Yeoh is a three-time Prestige cover star
Luxury consultant Peter Cheung, who works closely with Prestige magazine and helped assemble our Women of Power 2022, on which Yeoh was prominent, has known the actress since both were partying their late twenties. In Cheung’s various roles with Dior, Versace and Van Cleef & Arpels, their paths crossed often and they became friends. “When Michelle won the Oscar, I screamed, jumped up and down clapping then I just cried. I’ve been such a fan of hers for so long that I still pinch myself that I can even humbly call her a friend. This couldn’t have happened to a better, more daring and kinder person. In the decades I’ve known her, she’s always shown kindness and genuine care, which is so rare for a famous global figure in such a brutal industry.” For good measure, Yeoh’s also been a goodwill ambassador to the United Nations Development Programme since 2016. “What you see is what you get. I can’t wait to see her again and give her a huge hug,” Cheung says.
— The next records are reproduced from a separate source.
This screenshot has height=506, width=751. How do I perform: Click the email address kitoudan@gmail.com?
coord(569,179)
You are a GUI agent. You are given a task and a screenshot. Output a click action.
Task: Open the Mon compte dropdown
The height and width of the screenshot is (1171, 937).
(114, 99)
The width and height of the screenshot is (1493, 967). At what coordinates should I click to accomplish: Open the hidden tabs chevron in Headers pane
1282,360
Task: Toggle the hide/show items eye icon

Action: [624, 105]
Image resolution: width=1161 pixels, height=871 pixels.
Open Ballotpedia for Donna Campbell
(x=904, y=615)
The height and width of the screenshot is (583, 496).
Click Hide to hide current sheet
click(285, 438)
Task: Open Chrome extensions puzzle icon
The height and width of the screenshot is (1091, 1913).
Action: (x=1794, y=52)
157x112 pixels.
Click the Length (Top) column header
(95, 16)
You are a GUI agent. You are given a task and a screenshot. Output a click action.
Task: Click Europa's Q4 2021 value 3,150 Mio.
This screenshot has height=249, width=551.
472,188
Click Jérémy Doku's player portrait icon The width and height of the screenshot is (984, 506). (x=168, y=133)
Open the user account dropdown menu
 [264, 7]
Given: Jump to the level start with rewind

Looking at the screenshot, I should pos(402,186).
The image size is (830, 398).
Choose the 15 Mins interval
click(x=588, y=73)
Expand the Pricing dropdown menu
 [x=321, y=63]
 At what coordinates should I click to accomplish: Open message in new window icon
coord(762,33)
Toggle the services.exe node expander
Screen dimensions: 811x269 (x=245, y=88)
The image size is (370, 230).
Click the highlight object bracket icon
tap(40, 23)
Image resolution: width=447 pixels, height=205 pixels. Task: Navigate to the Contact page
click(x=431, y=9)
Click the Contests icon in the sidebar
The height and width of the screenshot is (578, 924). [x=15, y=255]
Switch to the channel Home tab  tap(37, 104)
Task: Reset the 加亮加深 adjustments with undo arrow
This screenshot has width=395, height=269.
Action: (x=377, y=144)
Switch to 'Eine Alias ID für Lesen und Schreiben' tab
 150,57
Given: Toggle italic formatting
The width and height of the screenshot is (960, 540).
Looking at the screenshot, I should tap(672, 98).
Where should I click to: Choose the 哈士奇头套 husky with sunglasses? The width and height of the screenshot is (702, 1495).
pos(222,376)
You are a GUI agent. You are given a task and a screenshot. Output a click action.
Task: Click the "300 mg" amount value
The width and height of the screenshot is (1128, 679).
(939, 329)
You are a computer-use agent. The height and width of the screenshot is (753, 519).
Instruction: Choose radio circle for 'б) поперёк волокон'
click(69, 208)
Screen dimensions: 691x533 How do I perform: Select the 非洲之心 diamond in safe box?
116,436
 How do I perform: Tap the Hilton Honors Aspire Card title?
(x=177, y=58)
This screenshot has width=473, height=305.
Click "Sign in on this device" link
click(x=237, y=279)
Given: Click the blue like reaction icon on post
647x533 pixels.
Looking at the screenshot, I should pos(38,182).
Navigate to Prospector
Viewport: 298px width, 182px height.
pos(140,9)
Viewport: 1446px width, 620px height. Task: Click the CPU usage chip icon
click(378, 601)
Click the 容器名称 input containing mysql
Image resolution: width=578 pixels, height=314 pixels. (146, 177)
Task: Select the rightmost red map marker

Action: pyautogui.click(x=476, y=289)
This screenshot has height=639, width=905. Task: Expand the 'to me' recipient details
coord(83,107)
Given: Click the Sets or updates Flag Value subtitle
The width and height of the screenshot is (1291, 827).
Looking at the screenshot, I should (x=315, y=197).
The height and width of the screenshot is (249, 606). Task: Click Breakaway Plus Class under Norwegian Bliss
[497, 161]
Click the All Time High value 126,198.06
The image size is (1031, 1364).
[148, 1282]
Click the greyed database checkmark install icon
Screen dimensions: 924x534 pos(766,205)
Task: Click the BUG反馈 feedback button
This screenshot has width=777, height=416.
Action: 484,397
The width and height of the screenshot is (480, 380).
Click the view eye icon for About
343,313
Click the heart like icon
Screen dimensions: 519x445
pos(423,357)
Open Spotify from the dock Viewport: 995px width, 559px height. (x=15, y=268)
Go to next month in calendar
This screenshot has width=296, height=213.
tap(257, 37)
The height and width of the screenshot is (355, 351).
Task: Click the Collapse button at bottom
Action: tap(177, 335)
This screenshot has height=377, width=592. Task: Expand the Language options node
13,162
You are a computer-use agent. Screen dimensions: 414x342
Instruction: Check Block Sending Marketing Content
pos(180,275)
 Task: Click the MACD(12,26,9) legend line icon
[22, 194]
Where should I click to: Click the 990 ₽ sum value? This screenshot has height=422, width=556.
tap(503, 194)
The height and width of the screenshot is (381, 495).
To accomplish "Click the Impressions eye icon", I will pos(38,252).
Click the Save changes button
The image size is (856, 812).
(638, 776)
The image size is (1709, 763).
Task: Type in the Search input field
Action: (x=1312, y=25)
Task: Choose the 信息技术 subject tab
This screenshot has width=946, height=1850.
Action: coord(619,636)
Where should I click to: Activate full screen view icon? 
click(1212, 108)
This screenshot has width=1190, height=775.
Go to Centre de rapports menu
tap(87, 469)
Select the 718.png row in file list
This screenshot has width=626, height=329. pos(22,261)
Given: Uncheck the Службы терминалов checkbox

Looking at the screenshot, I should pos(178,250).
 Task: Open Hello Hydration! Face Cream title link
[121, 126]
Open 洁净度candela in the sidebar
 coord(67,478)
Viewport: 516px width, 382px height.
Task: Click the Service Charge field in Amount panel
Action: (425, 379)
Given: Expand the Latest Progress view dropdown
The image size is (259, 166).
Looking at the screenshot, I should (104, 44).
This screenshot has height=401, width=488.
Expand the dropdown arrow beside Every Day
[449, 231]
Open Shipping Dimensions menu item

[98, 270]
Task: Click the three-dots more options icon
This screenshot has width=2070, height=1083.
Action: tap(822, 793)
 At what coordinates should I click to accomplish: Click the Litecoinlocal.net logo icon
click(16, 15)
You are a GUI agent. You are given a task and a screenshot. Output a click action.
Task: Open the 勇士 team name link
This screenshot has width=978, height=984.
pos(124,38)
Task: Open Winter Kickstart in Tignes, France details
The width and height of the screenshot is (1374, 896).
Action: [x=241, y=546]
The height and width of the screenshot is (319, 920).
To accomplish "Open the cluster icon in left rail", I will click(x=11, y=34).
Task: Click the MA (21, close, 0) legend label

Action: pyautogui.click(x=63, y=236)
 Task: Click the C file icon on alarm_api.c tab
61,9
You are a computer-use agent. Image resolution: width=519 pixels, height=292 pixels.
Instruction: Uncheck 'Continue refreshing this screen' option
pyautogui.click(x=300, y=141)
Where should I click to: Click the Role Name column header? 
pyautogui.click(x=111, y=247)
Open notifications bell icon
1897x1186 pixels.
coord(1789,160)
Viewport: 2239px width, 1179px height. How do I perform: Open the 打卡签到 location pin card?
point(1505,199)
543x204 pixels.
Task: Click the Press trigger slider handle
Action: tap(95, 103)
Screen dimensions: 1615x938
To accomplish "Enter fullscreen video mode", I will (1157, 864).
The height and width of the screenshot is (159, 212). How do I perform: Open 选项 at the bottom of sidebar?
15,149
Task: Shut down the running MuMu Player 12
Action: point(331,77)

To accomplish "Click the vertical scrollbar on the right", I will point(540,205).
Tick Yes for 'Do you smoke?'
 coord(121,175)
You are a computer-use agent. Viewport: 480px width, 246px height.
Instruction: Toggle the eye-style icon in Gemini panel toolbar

Although Hong Kong actor Karen Mok hasn’t worked with Yeoh, she shared the following sentiment. “Like everyone else, I am of course thrilled about Michelle’s ‘grand slam’ win. She is an inspiration to so many of us in the industry, the Asian community, and beyond.” The terms “grand slam” and “beyond” manifest the stature of this cultural Yeohment. “Michelle is a true inspiration to all women,” says Cissy Wang, “[for] her dedication, work, intelligence and elegance. I will always remember her speech. “Ladies, don’t let anyone tell you, you’re never past your prime.”
A continent and a global audience rose in unison with Michelle’s Yeohment. And in Everything Everywhere All at Once, she finally found a project, both commercial and personal, that allowed her the freedom to go camping in the wind, and indulge it to the hilt.
“This is a historic moment. Tonight we broke that glass ceiling,” Yeoh said post-award in her Oscars95 press room interview. “Light that fire in your soul, and stay on the path, believe and dare to dream. Nothing is impossible, look at me, I’m here.”
And the rest … is one for all, and all for one. The future is a braver new world of representation on a multiverse of levels, where Everything Everywhere … belongs to Everyone All At Once.